Ok, the 2D game is a dying art form. We get some impressive looking titles still, sure. Muramasa: The Demon Blade alone was enough to turn heads this generation and many indie darlings– including Cave Story— have fully embraced the 2D medium to deliver outstanding content to a new generation of gamers. Yet many gamers who grew up on PlayStation and N64 refuse to experience anything if it’s not in that glorious third dimension. This is a fallacy.
It might be easy to look at the polygon-pushing power of today’s console and think that 2D has no place in gaming. I mean, would the Metroid Prime Trilogy have been as good as it was if it had transitioned back to 2D, as its predecessors did? Has anyone longed for Zelda to return to the world of two dimensions?

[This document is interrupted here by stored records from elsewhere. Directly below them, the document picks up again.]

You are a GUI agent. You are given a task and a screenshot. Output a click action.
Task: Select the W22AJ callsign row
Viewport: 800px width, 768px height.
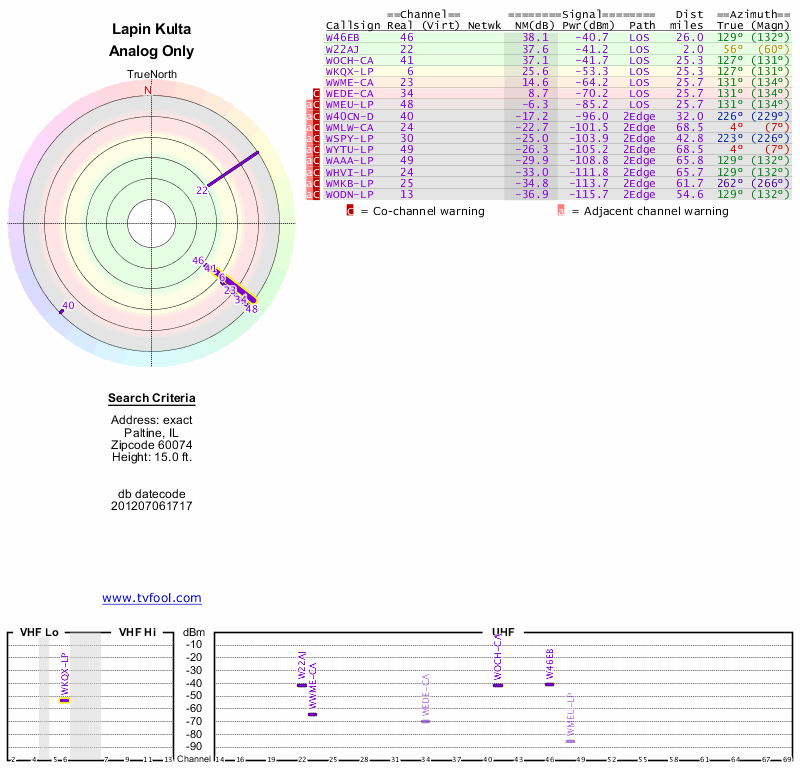(x=343, y=48)
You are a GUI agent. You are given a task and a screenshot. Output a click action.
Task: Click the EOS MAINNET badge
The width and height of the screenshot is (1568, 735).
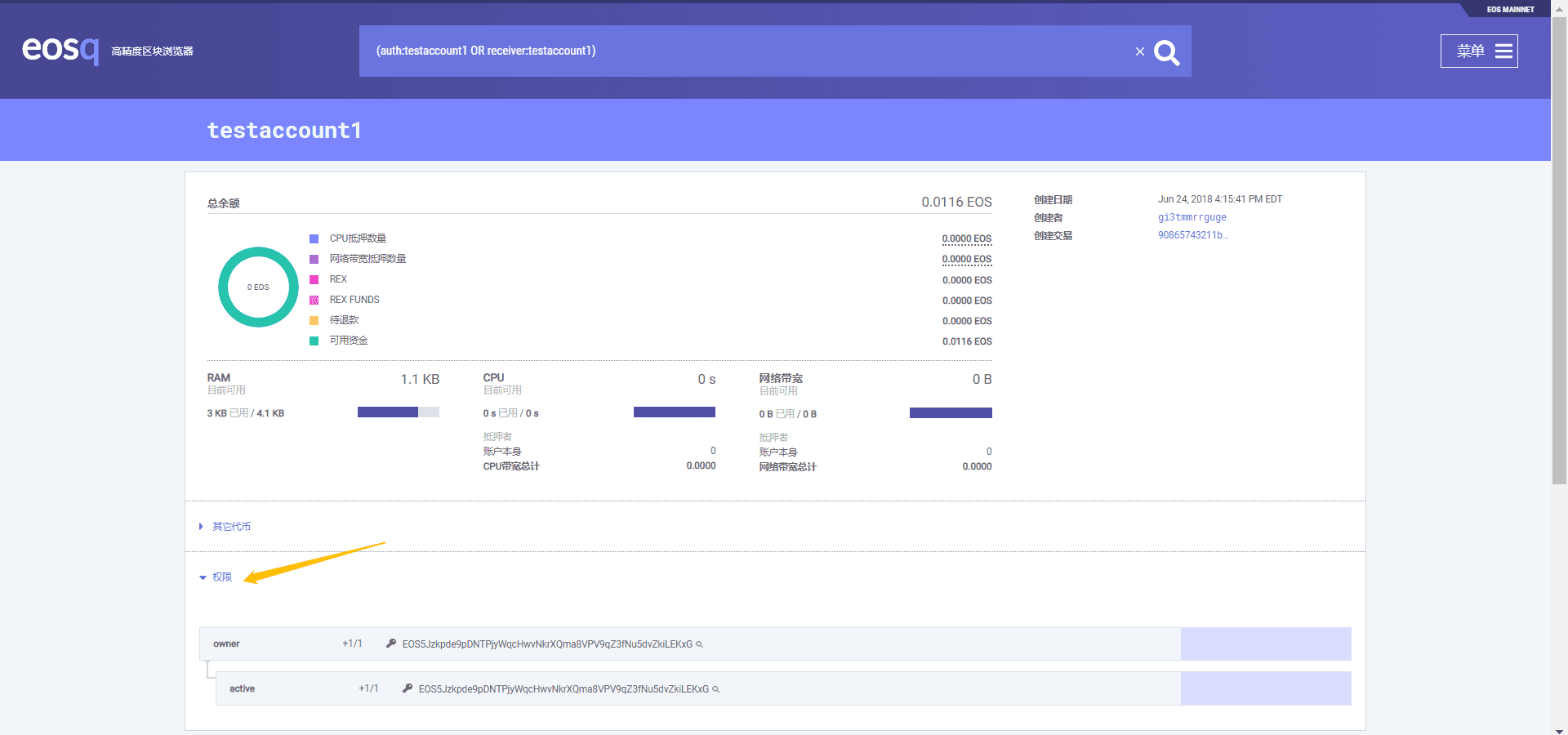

Yet for all their charms, I dare to say that the games could have been great, possibly even more fun in two dimensions. And sales numbers agree with this statement.
Look at New Super Mario Bros. Wii, a new Mario game that, instead of pumping out the 3D models takes a simpler graphical approach. You would think that it would have sold worse than Super Mario Galaxy, another excellent Mario game that came out on the same system, but was rendered in the third dimension. But sales number have shown that Super Mario Galaxy actually sold more poorly than it’s 2-D brother. I mean, Galaxy sold well enough, but the sales of New Super Mario Bros. Wii are higher by an order of magnitude.
Of course, you could say that this is because Nintendo marketed the title to the casual crowd. You might even be right about that, but it’s not just marketing that made New Super Mario Bros. Wii sell well. Playing in two dimensions is actually easier for many than playing in 3D. Oh, you’ll hear people talking about how immersive 3D is, but it also has many headaches associated with it. We’ve come a long way when it comes to 3D gaming, there are still some serious problems with it.
For example, there has never been a perfect camera system in a 3D game. Oh, some games have come very close, but look to games like Monster Hunter Tri and you’ll see that these problems still exist. On the other hand, I defy you to find a 2D game with camera problems. There just isn’t one. Another example is more recent. Have you been playing a 3D game and begun to feel sick? Games as diverse as Mirror’s Edge, Super Mario Galaxy and The Conduit have had gamers complaining of queasiness, and not from the quality of the game. The immersion offered by the third dimension actually messes with some gamers’ equilibrium making what should be a fun experience into a constant struggle with their stomach. Again, to my knowledge this isn’t a problem with 2D games– well, unless you’re playing a Game Boy in a car while riding a windy road.
Whether you agree with me or disagree the fact remains that while in decline, 2D games are fun enough to compel companies to keep making them. I dare to say that 2D games are more fun than their 3D brethren. If they weren’t why would they still exist? If you’re in that camp who declares 2D dead without trying it, I implore you to give it a chance. Who knows, you may agree with me after giving a 2D game a whirl.